> [TEXT PASSAGE]:

* Begin *

Sekope Kepu (born 5 February 1986) is an Australian professional rugby union player. He is a prop and currently plays for Moana Pasifika in Super Rugby. He has previously played for Australian club New South Wales Waratahs, the French club Bordeaux, and London Irish. He also plays for Australia's Wallabies in international matches. Kepu made his international debut for Australia in 2008 and has been a regular in match-day squads ever since, now having played over 100 tests. Kepu is the most-capped prop to ever play for the Wallabies and is also one of the most-capped rugby players in history.

Early life 
Kepu was born in Sydney, Australia, to Tongan parents, but his family relocated to Auckland while he was still a youngster. He began playing rugby with Tamaki Rugby Football Club Under 7s and attended school in the Auckland suburb Glen Innes.

Kepu captained the Wesley College first XV from the number eight position in 2004 before switching to the front row with the New Zealand under-19s in 2005. He represented New Zealand at under 17, 19 and 21 levels.

Rugby Union career 

Between 2005 and 2007, Kepu was a member of the wider training group for the Chiefs, and was a standout player for Counties Manukau in the Air New Zealand Cup in 2006. A broken collarbone ended his 2007 season and saw him end the year without a Super 14 contract.

Kepu moved back to Sydney at the age of 21 to play for the NSW Waratahs. He made his Super Rugby debut  against the Highlanders in Dunedin, playing as the starting loosehead after Wallabies prop  was ruled out due to a head knock.

In June 2008, Kepu played for Australia A in the 2008 Pacific Nations Cup. He was selected for the Wallabies on the 2008 and 2009 Spring tours, and made his test debut on 8 November 2008, against Italy at Padova. He gained two more test caps from the bench on those tours but then waited for more than a year to make another test appearance.

Kepu had a strong season at the Waratahs in 2011 with 13 Super Rugby appearances, including 12 starts.

In the 2011 Tri Nations Series, Kepu became the first choice loosehead prop for the Wallabies after Benn Robinson was ruled out of the entire campaign due to a knee injury. Kepu started in all four tests and cemented his position. Australia won the 2011 Tri Nations cup.

* End *

> [DATASET EXTRACT]:
* Begin *

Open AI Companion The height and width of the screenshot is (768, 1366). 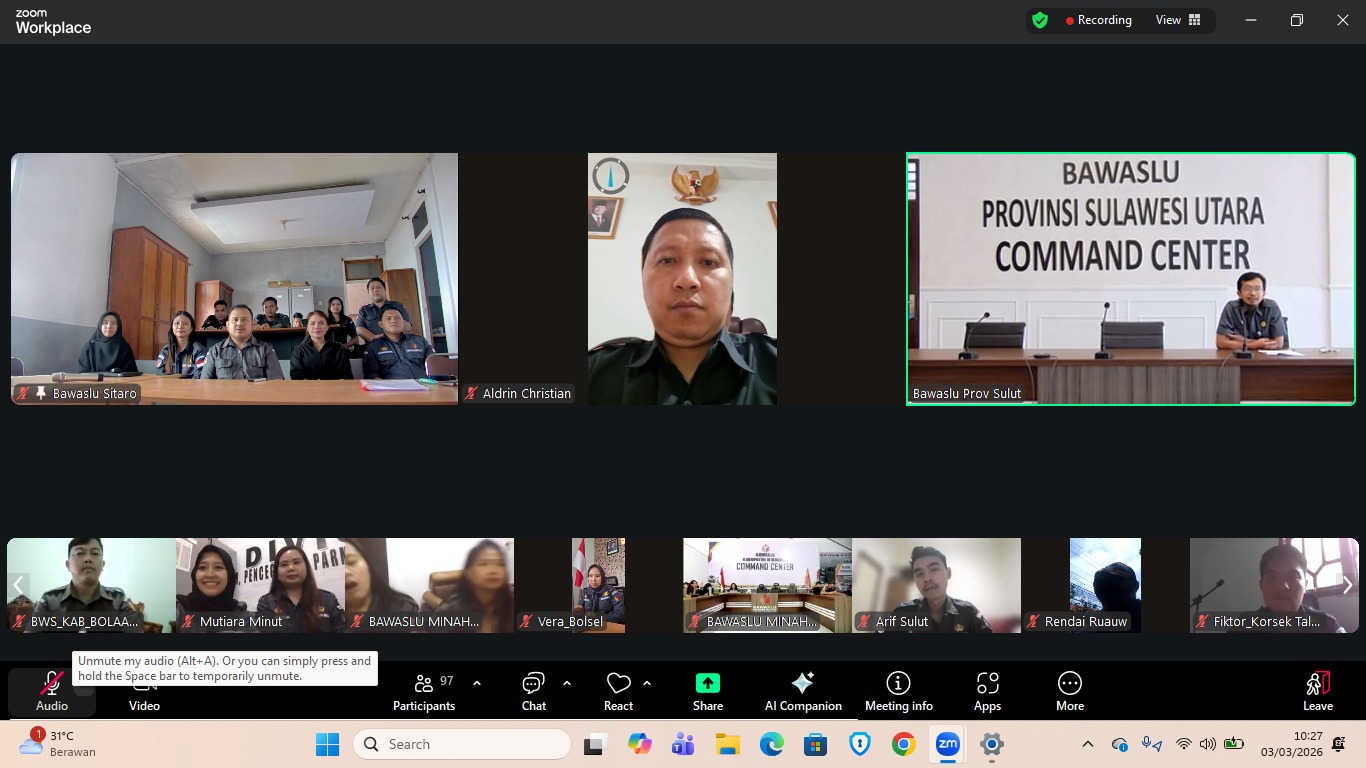click(x=802, y=691)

* End *

> [PARTS OF THE EXERCISE]:
**1.** In the Sekope Kepu biography, which team did Kepu stand out for in the 2006 Air New Zealand Cup?
**2.** Continue the Sekope Kepu biography from the point where it stops.
None of the data is needed here.

> [SOLVED TASKS]:
**1.** Counties Manukau

**2.**
Kepu was a key player for Australia at the 2011 Rugby World Cup, starting in six of the seven matches that the Wallabies played.

In March 2013, he re-signed with Australian Rugby to commit to the Wallabies and Waratahs for a further two years. Since then, Kepu has played at tighthead rather than loosehead prop for the Wallabies. Kepu's re-signing led to him starting in all three knockout rounds of the 2015 Rugby World Cup, but he was ill-disciplined in the final against New Zealand, on 31 October 2015, which Australia lost 17–34.

Kepu's third Super Rugby try against the Chiefs in round 15 of 2017 was well received by the press. He had an excellent 2017 season, being one of the best-performing Wallabies of the year.  During his 90th test, Kepu ended the season being red-carded against Scotland on 25 November 2017. In the 39th minute of the test, he shoulder-charged Scottish flanker Hamish Watson's head, with Australia leading 12–10 at the time. Australia failed to perform well with Kepu off the field, losing 53–24. Kepu became the second Wallaby to be sent off in that decade, teammate Tevita Kuridrani having been sent off in 2013.

In October 2018, Kepu became the first prop to make 100 appearances for Australia, appearing against New Zealand in a 37–20 loss.

On 6 May 2019, it was announced that he had signed for London Irish in the Gallagher Premiership. On 8 February 2021 it was confirmed that he had left the club for personal reasons.

Kepu is currently playing for Counties Manukau in the 2021 NPC, and will captain Moana Pasifika for the 2022 Super Rugby Pacific Competition.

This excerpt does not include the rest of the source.